── Extrait fourni
1 - SCALFARI EUGENIO (1924). Journaliste italien. Directeur de "L'Espresso" (66-68), fondateur et directeur du quotidien "La Repubblica" depuis 1976.

2 - CGIL. Sigle de la Confédération Générale Italienne du Travail. Fondée en 1906 par des socialistes réformistes, actuellement expression surtout des forces communistes et socialistes, dont (surtout du Parti communiste) elle fut "la courroie de transmission" dans le monde du travail, où elle est encore fortement majoritaire. Parmi ses exposants les plus prestigieux, Giuseppe Di Vittorio, Luciano Lama, Silvio Trentin, Ottaviano Del Turco, etc.

CISL. Sigle de la Confédération Italienne des Syndicats des travailleurs. D'inspiration catholique (mais avec des composantes laïques), fondée en 1950 pour contraster le pouvoir de la CGIL, le syndicat de gauche d'inspiration communiste.
────
── Données fournies
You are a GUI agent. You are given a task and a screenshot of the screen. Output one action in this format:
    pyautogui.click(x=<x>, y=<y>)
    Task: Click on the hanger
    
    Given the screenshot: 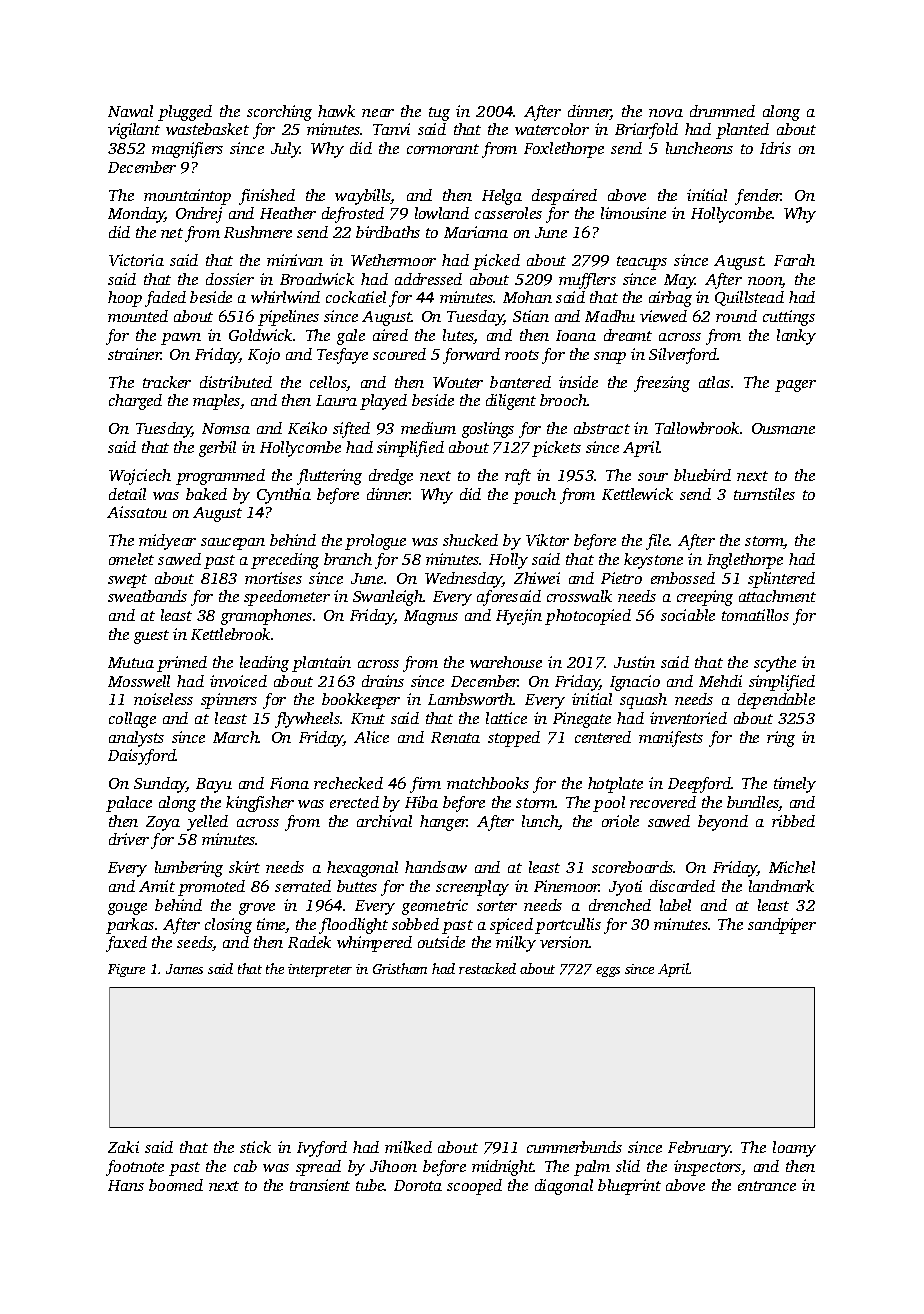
────
== Consignes de l'exercice ==
• 1. D'après les notes sur la presse et les syndicats italiens, pour quelle raison la CISL a-t-elle été fondée en 1950 ? Répondez en une à trois phrases.
• 2. Selon les notes sur la presse et les syndicats italiens, en quelle année et par qui la CGIL a-t-elle été fondée ?
• 3. Poursuivez les notes sur la presse et les syndicats italiens à partir de leur dernière phrase.
Le listing n'est pas nécessaire pour réaliser cet exercice.

== Réponses aux consignes ==
• 1. La CISL a été fondée en 1950 pour contraster le pouvoir de la CGIL. Celle-ci était le syndicat de gauche d'inspiration communiste.

• 2. Elle a été fondée en 1906 par des socialistes réformistes.

• 3.
UIL. Union Italienne du Travail. Syndicat national d'inspiration socialiste. Pour son importance numérique il s'agit du troisième syndicat après la CGIL et la CISL. A l'origine, c'était l'union des petits syndicats même "jaunes" et peu représentatifs, puis il a évolué et il a grandi au fur et à mesure, intellectuellement aussi. Son secrétaire actuel est Piero Larizza, qui a succédé à Giorgio Benvenuto.

3 - IL MANIFESTO. Mensuel (et mouvement politique) fondé en 1969 par des exposants du Parti communiste (A. Natoli, R. Rossanda, L. Pintor, L. Magri, etc) expulsés par la suite. En 1971 le périodique se transforma en quotidien de soutien à des formations extraparlementaires d'inspiration communiste.